Unless he was asleep.”

In spite of myself I could not get Wallie out of my mind after I had learned that.

Wallie with his revolver, and that odd statement of Joseph’s that he did not know who shot him.

Inspector Harrison was very noncommittal.

One curious thing he had found that night, ranging over that first floor while Doctor Simonds worked over Joseph in the pantry. This was that the criminal, whoever it was, had paused long enough in the library to take a glass of sherry!

A decanter had been brought in earlier in the evening with some biscuits, but none of us had touched it.

Yet sherry had been poured and apparently drunk.

A little had even been spilled on the top of my old desk, and as it lay for some time the desk bears the stains to this day.

“But it’s incredible,” I said.

“Not incredible probably if we know the answer, but it certainly argues a degree of recklessness that’s unusual, to say the least.

If Jock saw this person with the gun near the garage, and you heard the front door slam, it looks as though he simply walked in the back and out the front of the house.”

“Stopping in the library for a little wine.”

“Precisely.

Stopping in the library for a little wine.”

There was no weapon anywhere.

True, Joseph’s own revolver was in the pantry drawer where he kept it, but it had not been fired and the chambers were clean and new.

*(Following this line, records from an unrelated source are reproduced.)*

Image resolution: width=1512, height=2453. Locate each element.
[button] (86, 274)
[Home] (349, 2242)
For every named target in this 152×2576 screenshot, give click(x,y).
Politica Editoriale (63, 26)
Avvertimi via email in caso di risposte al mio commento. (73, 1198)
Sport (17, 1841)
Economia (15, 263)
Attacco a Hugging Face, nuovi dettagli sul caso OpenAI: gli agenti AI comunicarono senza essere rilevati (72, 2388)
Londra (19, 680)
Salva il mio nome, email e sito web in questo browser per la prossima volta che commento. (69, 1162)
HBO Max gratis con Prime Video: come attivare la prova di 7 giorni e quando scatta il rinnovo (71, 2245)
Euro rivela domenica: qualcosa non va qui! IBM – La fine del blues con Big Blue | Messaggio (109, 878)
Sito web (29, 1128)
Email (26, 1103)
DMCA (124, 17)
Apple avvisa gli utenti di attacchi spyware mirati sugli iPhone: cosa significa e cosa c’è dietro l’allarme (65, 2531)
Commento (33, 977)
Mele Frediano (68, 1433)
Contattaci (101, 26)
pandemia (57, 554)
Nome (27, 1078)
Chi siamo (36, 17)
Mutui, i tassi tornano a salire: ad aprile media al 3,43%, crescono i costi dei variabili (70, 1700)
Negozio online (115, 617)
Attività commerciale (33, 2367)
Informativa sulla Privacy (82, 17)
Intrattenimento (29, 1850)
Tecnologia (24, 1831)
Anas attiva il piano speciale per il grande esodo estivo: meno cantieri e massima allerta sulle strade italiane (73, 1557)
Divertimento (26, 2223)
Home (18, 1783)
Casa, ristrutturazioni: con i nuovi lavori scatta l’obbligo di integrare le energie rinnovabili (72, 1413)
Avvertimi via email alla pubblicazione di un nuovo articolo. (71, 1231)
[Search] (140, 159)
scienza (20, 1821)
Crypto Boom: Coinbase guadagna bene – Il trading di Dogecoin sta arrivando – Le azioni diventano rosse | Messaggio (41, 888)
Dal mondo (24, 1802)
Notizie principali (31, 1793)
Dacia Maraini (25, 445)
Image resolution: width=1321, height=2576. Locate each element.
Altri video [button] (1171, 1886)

Dick had gone with the ambulance, and as Robert was not about I sent Judy home in a taxicab soon after.

It was not until she had gone that the Inspector ceased his ranging over the lower floor and coming into the library planted himself in front of me.

“I’m going to ask you a few plain questions, Miss Bell, and I want plain answers.

First, tell me again about young Carter going back into the house.”

“He ran back for a knife.

I’ve told you—”

“Yes.

Whose idea was this ‘experiment,’ as you call it?”

“I think it was his. I really don’t think it was Judy’s.

He and Judy had both been talking about it.”

“But Miss Judy left the knife in the house?

Are you sure of that?”

“He accused her of it.

Half jokingly, of course.”

“That’s different.

Now let’s go over this.

He ran in by the kitchen, through the house and into the library, and then out by the front door?”

“Yes.”

“Why the front door?”

“I daresay it was nearer.”

He paced the floor for a moment, and the toothpick between his strong white teeth had an aggressive tilt.

I began to feel uneasy, without knowing quite why.

“How well do you know young Carter?

What do you know about him?” he fired at me suddenly.

“Nothing at all, really; except that he is rather a dear boy and—Judy thinks so.”